Search papers, labs, and topics across Lattice.
The authors introduce PhantomRun, a system and dataset for reproducing CI build failures in embedded open-source software, addressing the challenges of short-lived and heterogeneous CI build logs. PhantomRun achieves a 91.8% build reconstruction rate across 4628 failing CI runs while preserving execution outcomes in 98% of cases. By providing a unified abstraction layer for retrieving, storing, and re-executing CI builds, PhantomRun enables reproducible studies of CI failures.
Replaying CI failures in embedded systems is now possible at scale: PhantomRun reconstructs over 90% of failing builds, opening the door to systematic debugging and failure analysis.
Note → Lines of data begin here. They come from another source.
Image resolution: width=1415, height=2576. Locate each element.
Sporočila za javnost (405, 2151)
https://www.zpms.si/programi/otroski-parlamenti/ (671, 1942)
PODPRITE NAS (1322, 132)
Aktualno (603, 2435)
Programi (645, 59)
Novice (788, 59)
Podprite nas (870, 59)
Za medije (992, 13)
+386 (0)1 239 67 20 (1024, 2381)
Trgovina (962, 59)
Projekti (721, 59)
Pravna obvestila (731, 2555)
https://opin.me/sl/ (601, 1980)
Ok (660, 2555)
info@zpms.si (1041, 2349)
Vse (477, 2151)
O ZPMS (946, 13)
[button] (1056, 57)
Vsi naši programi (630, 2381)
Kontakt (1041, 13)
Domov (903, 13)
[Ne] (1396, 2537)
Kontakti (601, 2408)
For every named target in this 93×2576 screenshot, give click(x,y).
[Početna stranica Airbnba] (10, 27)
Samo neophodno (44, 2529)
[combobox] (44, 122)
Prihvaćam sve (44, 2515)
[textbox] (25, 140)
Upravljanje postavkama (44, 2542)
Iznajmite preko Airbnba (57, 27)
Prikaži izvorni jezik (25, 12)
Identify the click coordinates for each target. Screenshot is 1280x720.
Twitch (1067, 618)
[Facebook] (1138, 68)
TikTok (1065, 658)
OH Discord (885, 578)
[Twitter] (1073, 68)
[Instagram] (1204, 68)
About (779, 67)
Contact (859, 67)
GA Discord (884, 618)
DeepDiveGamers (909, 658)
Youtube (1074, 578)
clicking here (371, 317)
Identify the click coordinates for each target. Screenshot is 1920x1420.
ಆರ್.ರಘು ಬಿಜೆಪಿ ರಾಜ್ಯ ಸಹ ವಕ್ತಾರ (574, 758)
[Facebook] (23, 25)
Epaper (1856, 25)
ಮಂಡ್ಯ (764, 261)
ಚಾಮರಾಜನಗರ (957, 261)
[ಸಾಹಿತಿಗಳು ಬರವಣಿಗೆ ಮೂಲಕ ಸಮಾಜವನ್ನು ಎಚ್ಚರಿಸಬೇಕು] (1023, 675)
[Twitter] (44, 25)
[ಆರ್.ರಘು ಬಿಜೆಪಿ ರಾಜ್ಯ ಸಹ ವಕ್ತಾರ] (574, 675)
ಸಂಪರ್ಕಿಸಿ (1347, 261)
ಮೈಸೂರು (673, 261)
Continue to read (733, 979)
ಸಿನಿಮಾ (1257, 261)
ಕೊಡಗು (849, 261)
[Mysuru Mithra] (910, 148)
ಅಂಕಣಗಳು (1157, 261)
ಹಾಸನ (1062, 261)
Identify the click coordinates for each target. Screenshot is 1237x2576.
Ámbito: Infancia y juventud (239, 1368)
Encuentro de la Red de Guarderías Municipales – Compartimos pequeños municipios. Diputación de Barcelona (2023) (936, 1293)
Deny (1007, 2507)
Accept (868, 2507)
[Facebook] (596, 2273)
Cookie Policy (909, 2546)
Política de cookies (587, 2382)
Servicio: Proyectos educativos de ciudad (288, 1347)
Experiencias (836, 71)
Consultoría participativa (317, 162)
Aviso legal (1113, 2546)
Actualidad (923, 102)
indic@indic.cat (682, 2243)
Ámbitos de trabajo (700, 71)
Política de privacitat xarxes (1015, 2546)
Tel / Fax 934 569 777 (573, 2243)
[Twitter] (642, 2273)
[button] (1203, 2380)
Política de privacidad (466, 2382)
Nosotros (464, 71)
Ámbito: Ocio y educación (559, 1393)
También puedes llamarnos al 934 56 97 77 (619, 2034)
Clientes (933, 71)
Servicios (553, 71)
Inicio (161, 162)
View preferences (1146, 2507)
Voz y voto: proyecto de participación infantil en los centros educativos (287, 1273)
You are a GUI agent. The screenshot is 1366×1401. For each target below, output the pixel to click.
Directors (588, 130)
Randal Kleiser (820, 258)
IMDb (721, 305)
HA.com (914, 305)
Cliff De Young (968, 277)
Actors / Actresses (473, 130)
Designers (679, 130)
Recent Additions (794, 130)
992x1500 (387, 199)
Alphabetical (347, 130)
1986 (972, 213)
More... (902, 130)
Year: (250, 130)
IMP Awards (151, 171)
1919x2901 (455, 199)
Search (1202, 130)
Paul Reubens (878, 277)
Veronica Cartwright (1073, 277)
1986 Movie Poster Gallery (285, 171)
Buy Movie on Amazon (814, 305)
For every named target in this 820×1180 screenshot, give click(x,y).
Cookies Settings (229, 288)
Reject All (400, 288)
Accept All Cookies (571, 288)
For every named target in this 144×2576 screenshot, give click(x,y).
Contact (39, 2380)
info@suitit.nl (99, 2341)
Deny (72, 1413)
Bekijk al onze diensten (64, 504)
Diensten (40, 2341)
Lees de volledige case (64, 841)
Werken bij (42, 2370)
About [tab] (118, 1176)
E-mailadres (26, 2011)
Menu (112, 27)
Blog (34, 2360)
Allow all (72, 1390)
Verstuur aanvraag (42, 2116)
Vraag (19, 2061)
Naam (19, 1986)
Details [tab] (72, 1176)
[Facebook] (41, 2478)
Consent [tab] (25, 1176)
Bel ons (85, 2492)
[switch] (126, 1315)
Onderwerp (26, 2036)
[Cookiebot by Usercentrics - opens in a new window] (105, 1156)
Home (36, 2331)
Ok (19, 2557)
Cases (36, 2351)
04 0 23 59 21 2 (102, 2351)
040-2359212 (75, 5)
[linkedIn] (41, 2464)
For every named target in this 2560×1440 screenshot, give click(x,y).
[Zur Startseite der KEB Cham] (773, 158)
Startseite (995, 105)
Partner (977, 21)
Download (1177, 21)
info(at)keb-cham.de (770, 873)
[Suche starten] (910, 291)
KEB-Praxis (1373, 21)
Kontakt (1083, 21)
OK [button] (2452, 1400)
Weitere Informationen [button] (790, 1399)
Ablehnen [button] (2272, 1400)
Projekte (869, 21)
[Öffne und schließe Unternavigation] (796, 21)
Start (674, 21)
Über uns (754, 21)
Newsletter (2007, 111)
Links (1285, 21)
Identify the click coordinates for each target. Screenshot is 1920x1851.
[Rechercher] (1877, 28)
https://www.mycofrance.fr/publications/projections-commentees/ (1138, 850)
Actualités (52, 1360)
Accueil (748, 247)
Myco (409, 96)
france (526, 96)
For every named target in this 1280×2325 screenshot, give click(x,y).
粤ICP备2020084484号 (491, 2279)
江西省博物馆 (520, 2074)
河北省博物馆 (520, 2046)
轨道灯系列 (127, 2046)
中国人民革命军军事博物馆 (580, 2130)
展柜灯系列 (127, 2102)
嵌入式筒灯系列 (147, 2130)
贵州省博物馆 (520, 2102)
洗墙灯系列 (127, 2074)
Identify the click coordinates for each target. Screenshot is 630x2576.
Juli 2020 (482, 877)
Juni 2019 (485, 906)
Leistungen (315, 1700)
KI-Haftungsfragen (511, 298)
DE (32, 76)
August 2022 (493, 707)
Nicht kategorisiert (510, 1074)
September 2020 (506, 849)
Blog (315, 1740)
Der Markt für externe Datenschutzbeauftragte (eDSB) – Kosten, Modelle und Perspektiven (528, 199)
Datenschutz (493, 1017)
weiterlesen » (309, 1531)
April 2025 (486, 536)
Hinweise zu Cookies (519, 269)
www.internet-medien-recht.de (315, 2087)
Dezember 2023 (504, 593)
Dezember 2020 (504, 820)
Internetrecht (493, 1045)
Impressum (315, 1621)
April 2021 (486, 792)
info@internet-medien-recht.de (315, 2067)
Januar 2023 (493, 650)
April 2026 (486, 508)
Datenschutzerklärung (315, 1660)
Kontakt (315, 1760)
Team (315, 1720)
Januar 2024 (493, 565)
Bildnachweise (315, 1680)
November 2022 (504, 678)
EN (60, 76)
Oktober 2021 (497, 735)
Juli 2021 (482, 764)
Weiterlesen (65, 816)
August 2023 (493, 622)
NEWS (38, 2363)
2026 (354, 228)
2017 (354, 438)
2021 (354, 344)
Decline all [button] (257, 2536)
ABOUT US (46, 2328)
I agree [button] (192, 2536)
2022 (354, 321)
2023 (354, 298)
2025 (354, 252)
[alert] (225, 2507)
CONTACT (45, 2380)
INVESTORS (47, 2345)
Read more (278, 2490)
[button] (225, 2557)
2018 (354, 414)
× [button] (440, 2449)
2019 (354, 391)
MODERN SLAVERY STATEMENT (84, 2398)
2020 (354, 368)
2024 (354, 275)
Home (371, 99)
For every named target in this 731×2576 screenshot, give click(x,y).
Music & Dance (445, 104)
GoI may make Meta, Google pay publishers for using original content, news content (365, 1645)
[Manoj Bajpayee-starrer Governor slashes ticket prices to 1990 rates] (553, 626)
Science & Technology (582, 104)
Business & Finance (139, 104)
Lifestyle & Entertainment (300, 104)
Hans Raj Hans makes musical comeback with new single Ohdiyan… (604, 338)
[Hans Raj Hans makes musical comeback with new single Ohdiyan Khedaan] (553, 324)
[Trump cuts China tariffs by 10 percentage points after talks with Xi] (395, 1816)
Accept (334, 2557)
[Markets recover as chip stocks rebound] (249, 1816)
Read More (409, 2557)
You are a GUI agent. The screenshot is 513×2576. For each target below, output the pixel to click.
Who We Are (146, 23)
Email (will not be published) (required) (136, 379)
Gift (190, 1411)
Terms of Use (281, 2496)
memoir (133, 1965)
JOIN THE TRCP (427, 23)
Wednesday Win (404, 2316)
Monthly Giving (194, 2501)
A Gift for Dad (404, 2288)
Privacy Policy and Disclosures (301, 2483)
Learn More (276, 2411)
Due to hardware-software co-development in embedded systems, continuous integration (CI) builds frequently fail because of complex cross-compilation, board configurations, and toolchain constraints. Although CI build logs contain valuable diagnostic information, they are short-lived and difficult to reuse due to heterogeneous runners, toolchains, and log formats. To address these challenges, we present PhantomRun, a unified abstraction layer and publicly reusable dataset that standardizes the retrieval, storage, and reproduction of CI build logs and metadata. Across 4628 failing CI runs, we reconstructed 91.8% of builds and preserved execution outcomes in 98% of evaluated cases. PhantomRun provides two core capabilities: retrieving the build log of any commit and faithfully re-executing the corresponding build in a controlled environment. By exposing all build artifacts and metadata in a uniform, machine-readable format, PhantomRun enables reproducible and longitudinal studies of CI failures. An empirical evaluation shows that reproduced builds closely match their originals, typically differing only in timestamps or minor nondeterministic reordering, demonstrating the feasibility of large-scale historical CI reconstruction.